Mutual funds that invest in highly liquid instruments (liquid funds) may face redemptions in excess of Rs 60,000 crore over the next six months, amounting to a third of their assets.

In a move to prevent the circular flow of money between mutual funds and banks, the RBI, in its recent monetary policy, asked banks not to hold more than 10 per cent of their net worth in liquid mutual funds.

Indian scheduled banks had a combined net worth of nearly Rs 5 lakh crore, based on a rough calculation extrapolating the data for listed banks. RBI data show that these banks held Rs 1.18 lakh crore in liquid funds as of April-end.

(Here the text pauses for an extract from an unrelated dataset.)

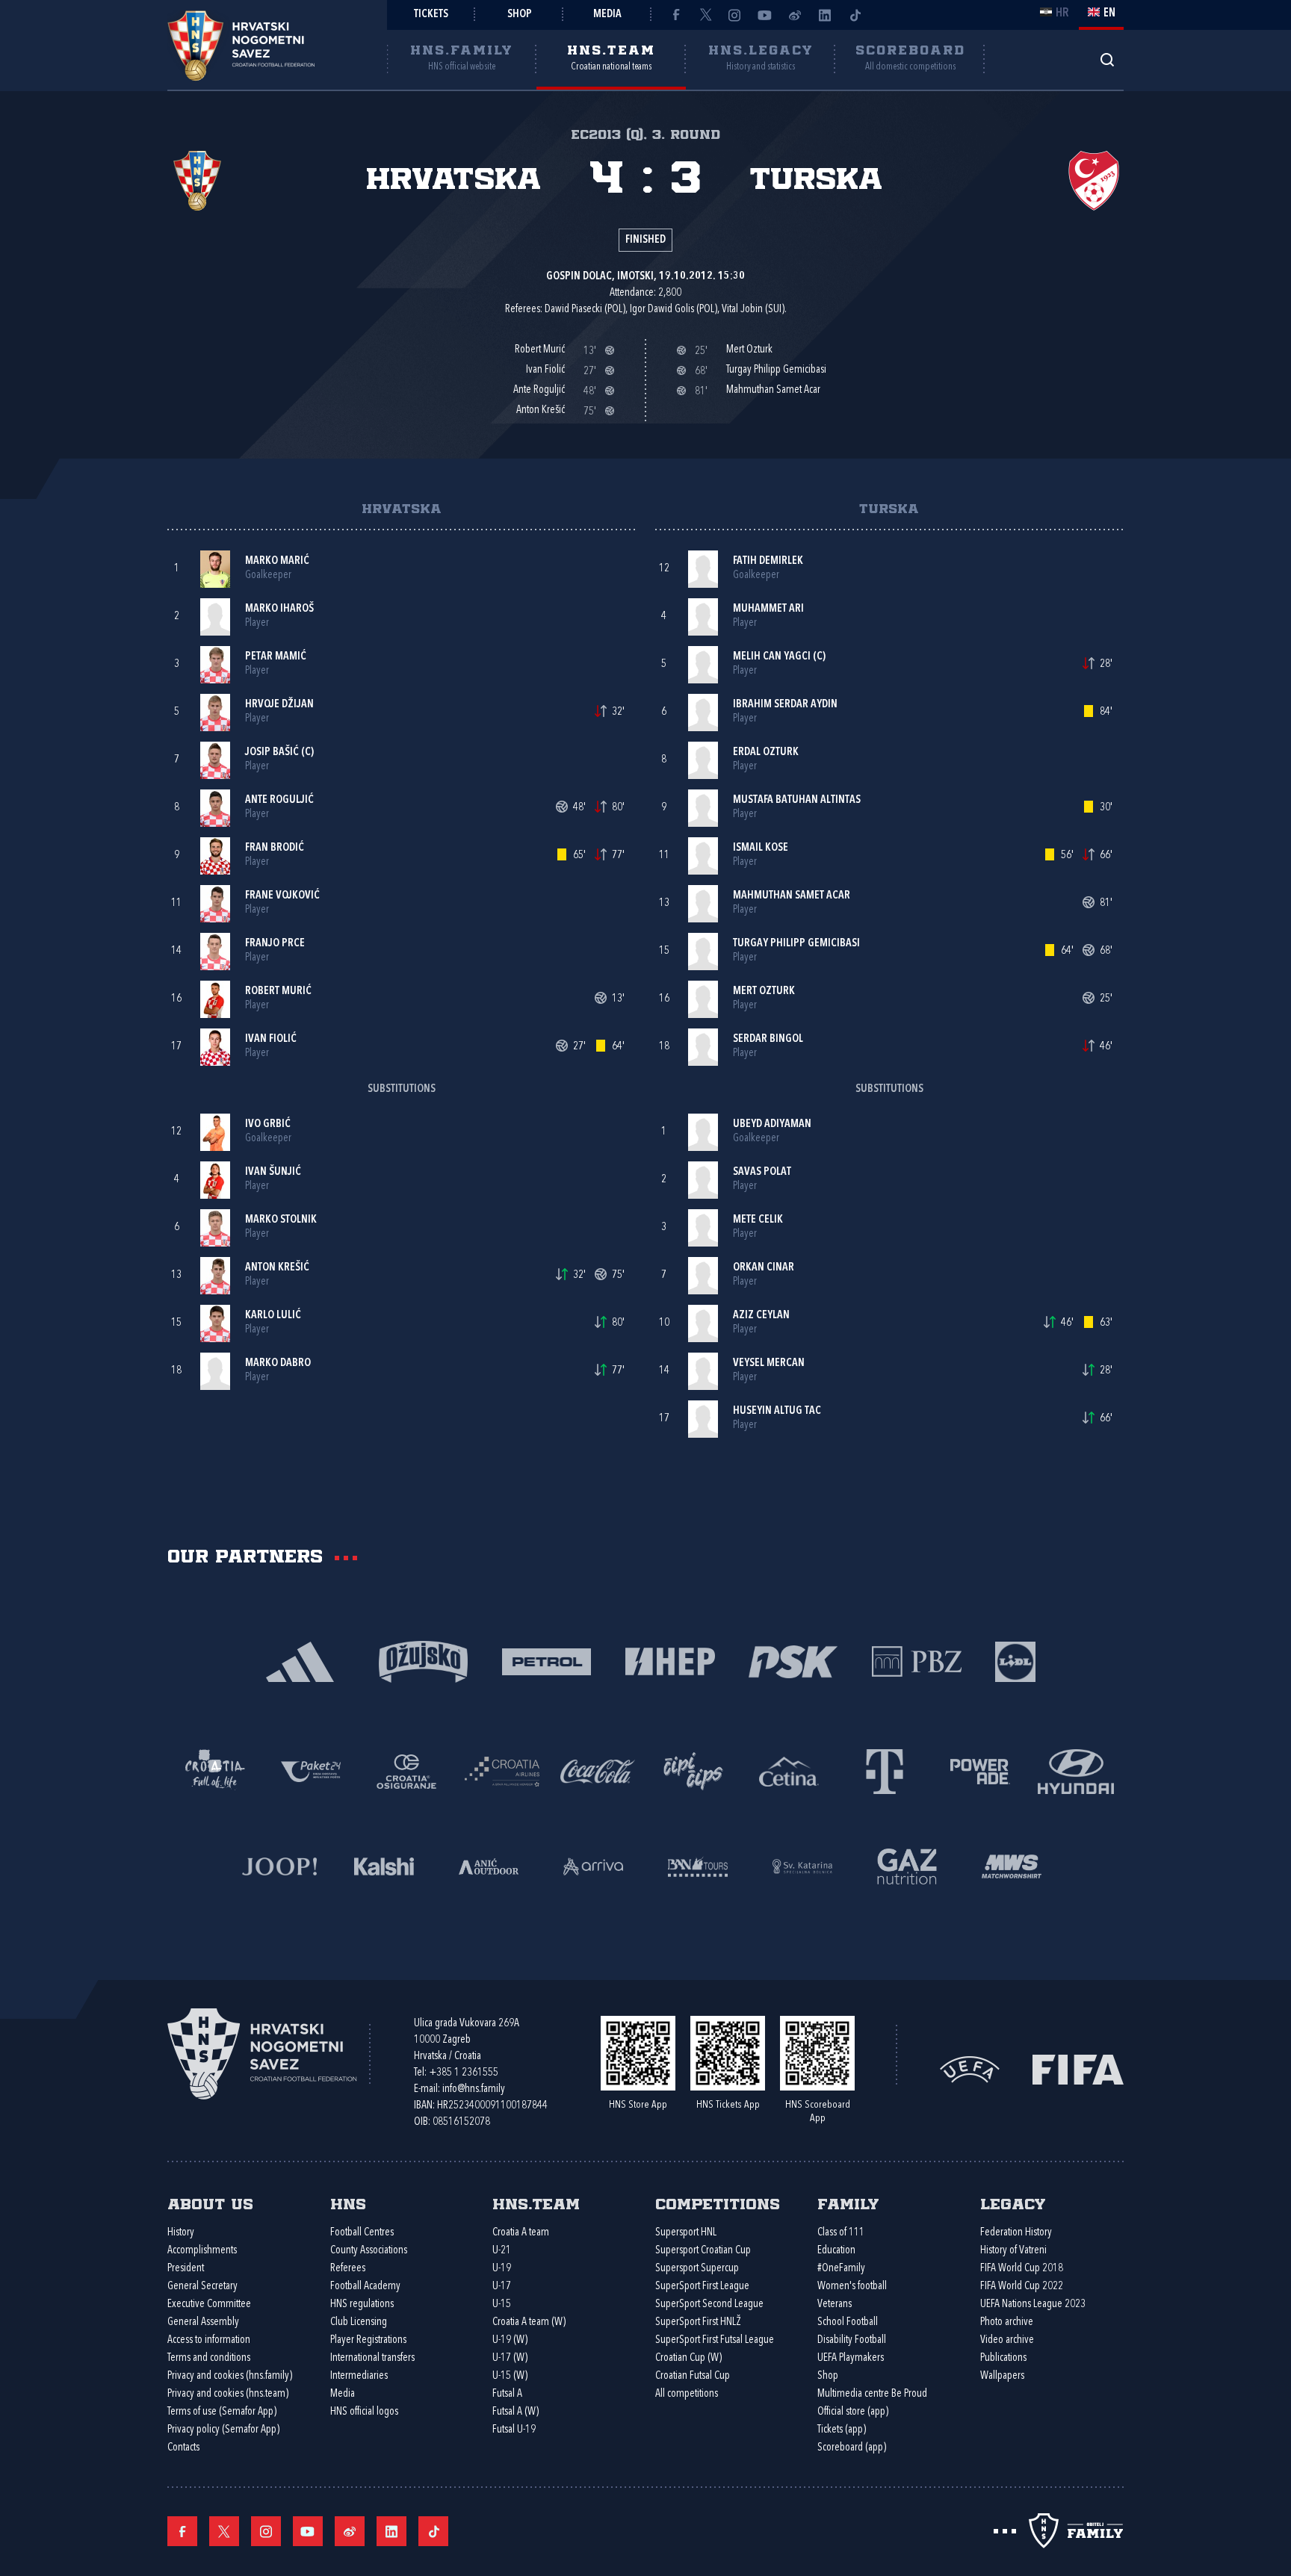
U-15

Given that the RBI caps the investment in liquid funds at Rs 50,000 crore (10 per cent of net worth), this suggests excess investment of Rs 68,000 crore in liquid funds.

Redemptions of this size may significantly dent liquid funds as a category. According to the latest data from the mutual funds' body, liquid funds manage total assets of Rs 2.2 lakh crore. The banks' excess investments amount to almost a third of this.

Blow to the category

Sources in the fund industry confirmed that this will deal a severe blow to the debt fund category, as banks were a source of “easy money” to liquid funds. Eighty per cent of all banks are said to have used liquid funds to park surplus money. With banks unlikely to be a major source of assets, debt fund houses may also have to scout for other clients.

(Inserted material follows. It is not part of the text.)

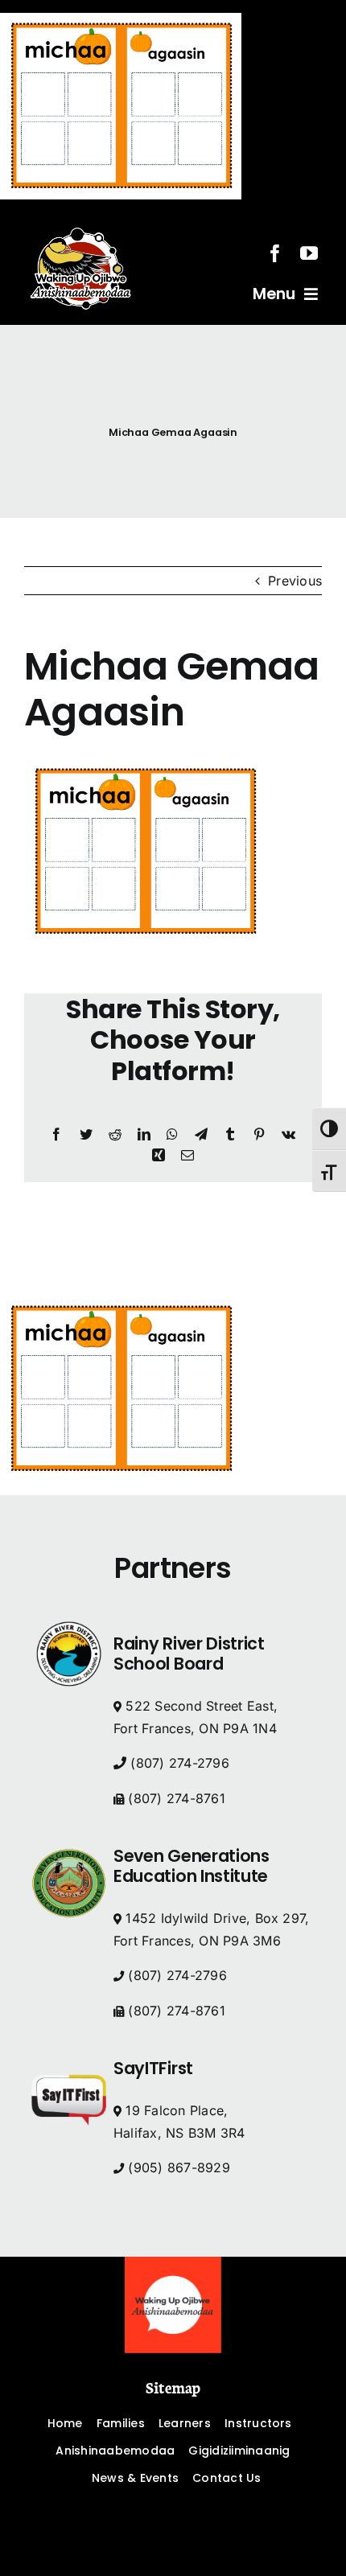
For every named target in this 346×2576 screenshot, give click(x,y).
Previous (295, 581)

However, debt fund managers clarify that liquid funds will have no problem meeting the redemption requests, as the category has traditionally seen huge inflows and outflows. Over the last few months, these funds routinely saw both inflows and redemptions in excess of Rs 5,00,000 crore every month.

The RBI has cited the “circular flow of funds between banks and debt mutual funds” and the “systemic risk” this creates while making this decision to cap liquid fund investments by banks. While banks park money in liquid funds, they in turn redirect this money into certificates of deposit issued by banks. This, RBI fears, could lead to a liquidity risk for banks during a crunch situation.

As for banks, they may certainly lose out on an opportunity to earn a neat “arbitrage” return on liquid funds. Liquid schemes have generated returns of even up to 8.7 per cent a year in the past. This allowed banks to earn arbitrage profits by borrowing in repo window or the money market at lower rates and deploying this with liquid fund managers. This may not happen going forward.